=== WHAT YOU WILL DO ===
Copy out, exactly, the first line of the entries below and every line after it through the one containing "Privacy Policy (76, 2032)".

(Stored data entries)
Segment Open
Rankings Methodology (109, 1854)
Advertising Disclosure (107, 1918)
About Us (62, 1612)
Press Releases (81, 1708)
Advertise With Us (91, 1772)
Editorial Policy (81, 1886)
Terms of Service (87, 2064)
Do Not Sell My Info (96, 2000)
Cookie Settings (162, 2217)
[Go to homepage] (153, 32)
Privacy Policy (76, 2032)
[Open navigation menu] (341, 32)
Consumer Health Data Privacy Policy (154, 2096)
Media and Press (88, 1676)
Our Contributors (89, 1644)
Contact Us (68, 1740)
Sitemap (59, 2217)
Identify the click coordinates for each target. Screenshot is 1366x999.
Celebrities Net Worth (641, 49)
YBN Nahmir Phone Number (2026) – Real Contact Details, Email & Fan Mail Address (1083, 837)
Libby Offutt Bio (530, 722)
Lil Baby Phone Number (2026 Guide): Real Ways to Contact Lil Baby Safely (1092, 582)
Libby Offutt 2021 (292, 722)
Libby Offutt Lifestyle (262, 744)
Segment Closed
=== EXERCISE SOLUTION ===
Rankings Methodology (109, 1854)
Advertising Disclosure (107, 1918)
About Us (62, 1612)
Press Releases (81, 1708)
Advertise With Us (91, 1772)
Editorial Policy (81, 1886)
Terms of Service (87, 2064)
Do Not Sell My Info (96, 2000)
Cookie Settings (162, 2217)
[Go to homepage] (153, 32)
Privacy Policy (76, 2032)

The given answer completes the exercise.